Consider the integral operator $T : C([0,1])\to C([0,1])$ given by
$$Tf(t)=\int_0^1 K(t,\tau)f(\tau)d\tau.$$
I'm solving one exercise which is to show this operator is bounded. The exercise is from a mathematical physics course.
Also, I want to show this without any results from Lebesgue integration. So I'm disconsidering here theorems like the dominated convergence theorem.
My first idea was to consider the supremum norm. Indeed if we were considering it we would have:
$$\left|\int_0^1 K(t,\tau)f(\tau)d\tau\right|\leq \|K(t,\cdot)f\|_{\infty}$$
Now, $f$ is continuous and $[0,1]$ is compact so that $f$ has a maximum. But we have that $t$ dependence on $K$.
Also, although the exercise doesn't say anything about the norm or $K$, I believe the norm being considered here is the one which comes from the usual inner product $\langle, \rangle$ given by
$$\langle f,g\rangle = \int_0^1 f(t)g(t)dt.$$
I've been thinking about this for some time now and I didn't get any further. How can I show this operator is bounded?
Best Answer
Dominated convergence and related theorems don't apply here anyway.

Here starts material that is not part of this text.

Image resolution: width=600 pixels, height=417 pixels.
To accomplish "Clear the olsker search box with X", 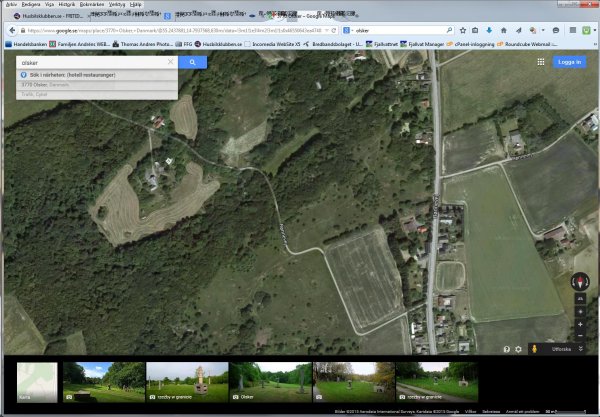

The norm here is almost certainly the supremum norm since this is the norm that makes $C([0,1])$ a complete space. Also, you'll need to to know something about $K$ in order to do this. For example, if $K$ is continuous the following argument works: what you need to do is find a $C > 0$ so that $$\| Tf \|_\infty \le C \| f \|_\infty$$ for all $f \in C([0,1])$ where $\| f \|_\infty = \sup_{t \in [0,1]} \lvert f(t) \rvert$. If $K$ is continuous on $[0,1] \times [0,1]$, then by compactness, $K$ is bounded; say $\lvert K(t,\tau) \rvert \le M$ for all $(t,\tau) \in [0,1]\times [0,1]$. Then we see that for any $f \in C([0,1])$, $t \in [0,1]$, \begin{align*} \lvert Tf(t) \rvert &= \left \lvert \int_0^1 K(t,\tau) f(\tau) d\tau \right \rvert \\ &\le \int^1_0 \lvert K(t,\tau) \rvert \lvert f(\tau) \rvert d\tau \\ &\le \left(\int^1_0 \lvert K(t,\tau) \rvert d\tau \right) \| f\|_\infty \\ & \le \left(\int^1_0 M \, d\tau \right)\| f\|_\infty \le M \|f\|_\infty. \end{align*} Since this holds for all $t \in [0,1]$, we can pass to the supremum to see $$\| Tf \|_\infty \le M \|f \|_\infty$$ showing that $T$ is bounded.